Thedor musste vieles ertragen und einstecken. Besonders als seine furchtbare Krankheit immer schlimmer wurde und er sich nur mit Mühe bewegen konnte. So weiss ich von einem Vorfall, der uns in der Schule «Tatzen» vom Lehrer beschert hat. Wir trafen Thedor im unteren Teil des «Kirchawegles», das mit einem Rohrzaun versehen war. Es war im Februar und bitterkalt. Wir versprachen Thedor wieder Zigaretten, wenn er seine Zunge an den Rohrzaun halten würde. Gesagt, getan. Thedor streckte seine Zunge an den kalten, mit einer Eisschicht überzogenen Zaun. Dann wollte er sich wegbewegen, konnte aber nicht. Die Zunge war am Zaun festgeklebt. Er riss und schrie. Die Jungen verstoben in alle Himmelsrichtungen. Ich blieb bei Thedor und wollte ihm helfen, vom Zaun loszukommen. Aber alles half nichts. Dann fiel mir ein, dass heisses Wasser vielleicht helfen würde. Ich lief die 100 Meter zu meinem Elternhaus und brachte heisses Wasser, das ich über den kalten Zaun rinnen liess. Und siehe da, Thedor war los. Seine Zunge blutete noch und ich bekam von ihm einen furchtbaren Tritt in den Hinteren, sodass ich über die Stiege auf die Weiherringstrasse stürzte. Es war mir recht geschehen. 

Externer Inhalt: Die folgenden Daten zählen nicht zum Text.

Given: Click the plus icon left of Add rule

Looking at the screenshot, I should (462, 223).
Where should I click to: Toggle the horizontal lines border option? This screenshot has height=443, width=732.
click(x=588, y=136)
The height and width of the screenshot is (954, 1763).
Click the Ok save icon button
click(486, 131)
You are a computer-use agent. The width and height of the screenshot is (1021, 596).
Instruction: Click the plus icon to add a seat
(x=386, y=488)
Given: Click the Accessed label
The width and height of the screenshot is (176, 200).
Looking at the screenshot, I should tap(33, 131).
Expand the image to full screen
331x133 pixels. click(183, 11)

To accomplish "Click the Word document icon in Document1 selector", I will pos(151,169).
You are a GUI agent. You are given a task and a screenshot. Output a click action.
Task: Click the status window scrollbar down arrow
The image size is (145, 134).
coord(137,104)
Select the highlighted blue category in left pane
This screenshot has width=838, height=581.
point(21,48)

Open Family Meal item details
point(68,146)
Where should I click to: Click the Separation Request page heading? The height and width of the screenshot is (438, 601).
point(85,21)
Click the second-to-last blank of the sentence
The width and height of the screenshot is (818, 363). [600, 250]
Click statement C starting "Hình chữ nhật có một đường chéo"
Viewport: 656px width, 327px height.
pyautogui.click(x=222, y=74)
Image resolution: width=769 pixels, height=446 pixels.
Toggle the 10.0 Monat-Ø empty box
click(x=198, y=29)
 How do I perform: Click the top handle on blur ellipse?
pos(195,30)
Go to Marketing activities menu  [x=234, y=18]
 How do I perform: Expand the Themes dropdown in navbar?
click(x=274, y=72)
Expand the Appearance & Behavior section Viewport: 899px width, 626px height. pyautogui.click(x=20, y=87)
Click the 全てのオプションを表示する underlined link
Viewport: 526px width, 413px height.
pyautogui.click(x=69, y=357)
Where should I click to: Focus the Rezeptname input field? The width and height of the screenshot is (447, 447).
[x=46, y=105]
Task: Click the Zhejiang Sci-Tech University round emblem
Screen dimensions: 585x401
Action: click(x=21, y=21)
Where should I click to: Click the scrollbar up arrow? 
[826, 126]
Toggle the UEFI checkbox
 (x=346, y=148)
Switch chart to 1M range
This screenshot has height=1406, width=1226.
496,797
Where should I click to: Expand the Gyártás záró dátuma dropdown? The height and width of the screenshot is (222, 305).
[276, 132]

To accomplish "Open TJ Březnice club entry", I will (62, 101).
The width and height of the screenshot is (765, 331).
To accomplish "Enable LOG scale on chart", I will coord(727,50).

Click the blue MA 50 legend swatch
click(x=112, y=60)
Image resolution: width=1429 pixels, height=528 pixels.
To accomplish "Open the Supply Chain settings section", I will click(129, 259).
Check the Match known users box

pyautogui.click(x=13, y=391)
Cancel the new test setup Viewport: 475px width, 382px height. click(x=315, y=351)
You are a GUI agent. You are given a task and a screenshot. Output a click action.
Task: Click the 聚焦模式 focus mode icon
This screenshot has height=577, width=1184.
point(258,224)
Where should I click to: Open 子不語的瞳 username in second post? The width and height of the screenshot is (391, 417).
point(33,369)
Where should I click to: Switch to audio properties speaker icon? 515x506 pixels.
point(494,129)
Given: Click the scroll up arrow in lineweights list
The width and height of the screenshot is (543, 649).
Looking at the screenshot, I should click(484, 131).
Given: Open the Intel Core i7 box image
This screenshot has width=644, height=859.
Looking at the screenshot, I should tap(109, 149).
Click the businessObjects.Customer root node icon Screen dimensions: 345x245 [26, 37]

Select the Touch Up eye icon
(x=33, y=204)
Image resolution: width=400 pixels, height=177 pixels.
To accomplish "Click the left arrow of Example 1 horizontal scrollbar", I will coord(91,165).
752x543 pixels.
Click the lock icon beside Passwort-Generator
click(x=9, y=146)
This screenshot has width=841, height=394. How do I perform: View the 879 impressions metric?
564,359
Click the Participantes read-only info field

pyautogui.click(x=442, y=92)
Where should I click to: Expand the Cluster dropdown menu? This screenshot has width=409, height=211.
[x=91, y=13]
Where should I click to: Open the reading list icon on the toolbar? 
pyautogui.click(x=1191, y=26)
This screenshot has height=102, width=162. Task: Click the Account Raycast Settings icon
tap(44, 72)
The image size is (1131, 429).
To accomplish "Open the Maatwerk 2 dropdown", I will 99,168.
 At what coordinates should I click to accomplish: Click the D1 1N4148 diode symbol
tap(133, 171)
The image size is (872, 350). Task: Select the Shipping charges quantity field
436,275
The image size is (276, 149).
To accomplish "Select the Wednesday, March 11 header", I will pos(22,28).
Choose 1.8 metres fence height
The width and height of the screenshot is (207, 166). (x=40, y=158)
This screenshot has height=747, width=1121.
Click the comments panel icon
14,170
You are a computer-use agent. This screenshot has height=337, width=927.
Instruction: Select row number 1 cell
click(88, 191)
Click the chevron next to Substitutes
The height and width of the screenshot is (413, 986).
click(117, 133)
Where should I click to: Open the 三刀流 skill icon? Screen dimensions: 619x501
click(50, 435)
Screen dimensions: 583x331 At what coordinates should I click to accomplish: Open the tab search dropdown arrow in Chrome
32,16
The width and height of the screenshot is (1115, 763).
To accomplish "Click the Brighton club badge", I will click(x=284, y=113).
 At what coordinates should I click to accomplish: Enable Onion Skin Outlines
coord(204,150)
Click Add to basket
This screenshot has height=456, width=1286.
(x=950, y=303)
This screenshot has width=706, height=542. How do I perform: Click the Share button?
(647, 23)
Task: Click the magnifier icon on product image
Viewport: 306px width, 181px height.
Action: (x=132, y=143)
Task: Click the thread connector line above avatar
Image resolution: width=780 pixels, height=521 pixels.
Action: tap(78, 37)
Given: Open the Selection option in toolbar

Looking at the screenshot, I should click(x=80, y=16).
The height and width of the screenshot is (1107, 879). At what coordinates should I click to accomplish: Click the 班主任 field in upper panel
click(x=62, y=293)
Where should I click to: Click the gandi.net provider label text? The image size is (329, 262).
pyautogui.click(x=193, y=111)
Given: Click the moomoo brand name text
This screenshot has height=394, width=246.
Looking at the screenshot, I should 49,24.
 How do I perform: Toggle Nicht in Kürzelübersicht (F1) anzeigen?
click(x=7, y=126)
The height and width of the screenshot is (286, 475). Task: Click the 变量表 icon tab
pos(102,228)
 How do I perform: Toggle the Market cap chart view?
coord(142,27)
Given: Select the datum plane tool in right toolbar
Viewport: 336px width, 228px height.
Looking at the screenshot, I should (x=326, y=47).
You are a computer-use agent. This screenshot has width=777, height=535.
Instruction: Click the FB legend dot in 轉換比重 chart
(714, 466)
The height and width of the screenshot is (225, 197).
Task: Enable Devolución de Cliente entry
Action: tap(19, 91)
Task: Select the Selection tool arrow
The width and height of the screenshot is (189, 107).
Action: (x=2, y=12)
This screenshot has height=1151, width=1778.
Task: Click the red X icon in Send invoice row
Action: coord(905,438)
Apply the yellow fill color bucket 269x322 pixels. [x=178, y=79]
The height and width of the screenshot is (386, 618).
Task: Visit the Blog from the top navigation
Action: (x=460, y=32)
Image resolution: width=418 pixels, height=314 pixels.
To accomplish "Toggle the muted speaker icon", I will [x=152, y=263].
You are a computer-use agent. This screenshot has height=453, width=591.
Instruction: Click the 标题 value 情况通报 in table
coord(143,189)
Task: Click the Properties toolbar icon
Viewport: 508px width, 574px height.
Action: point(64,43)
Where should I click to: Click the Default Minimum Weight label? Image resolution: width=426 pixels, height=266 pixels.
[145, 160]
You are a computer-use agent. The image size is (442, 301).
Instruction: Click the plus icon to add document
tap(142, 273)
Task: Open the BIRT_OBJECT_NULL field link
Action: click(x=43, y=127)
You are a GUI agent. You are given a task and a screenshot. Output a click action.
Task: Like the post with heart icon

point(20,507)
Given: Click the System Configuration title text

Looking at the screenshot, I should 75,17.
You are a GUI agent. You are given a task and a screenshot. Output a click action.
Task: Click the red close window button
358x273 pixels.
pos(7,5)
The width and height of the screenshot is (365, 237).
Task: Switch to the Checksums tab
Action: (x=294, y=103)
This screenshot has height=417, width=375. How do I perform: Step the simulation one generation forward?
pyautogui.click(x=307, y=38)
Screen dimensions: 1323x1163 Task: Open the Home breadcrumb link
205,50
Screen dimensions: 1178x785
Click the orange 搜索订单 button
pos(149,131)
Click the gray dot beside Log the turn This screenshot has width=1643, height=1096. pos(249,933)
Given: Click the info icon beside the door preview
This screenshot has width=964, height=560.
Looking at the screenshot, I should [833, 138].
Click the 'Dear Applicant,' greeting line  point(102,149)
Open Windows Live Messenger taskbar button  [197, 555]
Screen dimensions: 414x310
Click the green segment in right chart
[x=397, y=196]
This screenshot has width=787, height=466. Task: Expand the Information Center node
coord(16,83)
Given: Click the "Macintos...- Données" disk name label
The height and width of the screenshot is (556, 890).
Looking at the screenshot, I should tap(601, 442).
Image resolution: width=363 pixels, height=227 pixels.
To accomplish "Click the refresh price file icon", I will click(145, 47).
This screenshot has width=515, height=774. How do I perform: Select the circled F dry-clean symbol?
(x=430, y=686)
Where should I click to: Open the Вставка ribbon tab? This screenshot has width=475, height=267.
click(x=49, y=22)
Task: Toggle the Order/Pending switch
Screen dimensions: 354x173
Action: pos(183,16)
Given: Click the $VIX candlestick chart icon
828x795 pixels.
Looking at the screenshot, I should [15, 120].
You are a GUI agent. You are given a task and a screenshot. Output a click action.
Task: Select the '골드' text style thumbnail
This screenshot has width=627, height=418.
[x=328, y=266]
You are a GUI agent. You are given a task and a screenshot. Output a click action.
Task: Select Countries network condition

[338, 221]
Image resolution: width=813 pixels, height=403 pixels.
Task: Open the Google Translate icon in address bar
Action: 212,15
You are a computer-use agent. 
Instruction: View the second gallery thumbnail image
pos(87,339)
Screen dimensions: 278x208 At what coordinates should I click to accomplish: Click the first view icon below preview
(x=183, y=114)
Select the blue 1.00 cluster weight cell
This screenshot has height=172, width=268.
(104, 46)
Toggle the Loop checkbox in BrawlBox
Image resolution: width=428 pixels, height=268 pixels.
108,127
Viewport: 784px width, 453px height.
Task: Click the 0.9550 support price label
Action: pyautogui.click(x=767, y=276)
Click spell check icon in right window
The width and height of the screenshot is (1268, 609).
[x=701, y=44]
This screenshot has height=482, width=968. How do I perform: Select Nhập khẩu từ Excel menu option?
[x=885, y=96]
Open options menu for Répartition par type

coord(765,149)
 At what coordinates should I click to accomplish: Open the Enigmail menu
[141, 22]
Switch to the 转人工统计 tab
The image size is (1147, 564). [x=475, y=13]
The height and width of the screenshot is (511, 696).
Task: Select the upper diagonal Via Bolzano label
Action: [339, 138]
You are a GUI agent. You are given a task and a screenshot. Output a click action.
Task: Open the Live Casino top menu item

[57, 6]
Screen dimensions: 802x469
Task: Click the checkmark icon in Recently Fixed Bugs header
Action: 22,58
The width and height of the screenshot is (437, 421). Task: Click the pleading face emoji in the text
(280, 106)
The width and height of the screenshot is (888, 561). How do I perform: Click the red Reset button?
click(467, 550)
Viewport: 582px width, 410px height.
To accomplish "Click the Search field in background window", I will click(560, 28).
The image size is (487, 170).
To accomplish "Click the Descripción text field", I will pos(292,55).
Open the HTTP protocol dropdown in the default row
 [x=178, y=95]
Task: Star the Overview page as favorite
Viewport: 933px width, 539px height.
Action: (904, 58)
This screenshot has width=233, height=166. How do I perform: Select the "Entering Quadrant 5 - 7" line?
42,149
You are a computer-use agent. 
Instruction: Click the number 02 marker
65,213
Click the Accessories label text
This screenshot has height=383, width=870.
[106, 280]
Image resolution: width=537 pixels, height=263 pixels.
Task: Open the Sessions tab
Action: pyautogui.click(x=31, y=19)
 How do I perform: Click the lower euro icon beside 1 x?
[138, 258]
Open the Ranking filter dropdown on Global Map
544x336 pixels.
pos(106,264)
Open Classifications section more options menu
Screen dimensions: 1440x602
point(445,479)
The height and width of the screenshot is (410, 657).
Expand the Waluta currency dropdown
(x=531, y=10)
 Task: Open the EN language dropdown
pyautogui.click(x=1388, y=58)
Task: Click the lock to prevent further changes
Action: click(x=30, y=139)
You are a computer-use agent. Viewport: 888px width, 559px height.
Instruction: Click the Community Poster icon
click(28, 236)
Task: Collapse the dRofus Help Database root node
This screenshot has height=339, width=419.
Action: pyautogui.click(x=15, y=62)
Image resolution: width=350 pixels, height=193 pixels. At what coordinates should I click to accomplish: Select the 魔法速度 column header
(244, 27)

Im Grunde genommen war Thedor ein lieber, wenn auch skurriler Kerl, der erst gegen Ende seines Lebens unberechenbar wurde, sodass er in ärztliche Obhut gegeben werden musste. Wir Jugendlichen hatten manch schöne Zeit mit Thedor erlebt. Er gehörte zum Dorfleben und keiner von uns hat ihn bis heute vergessen.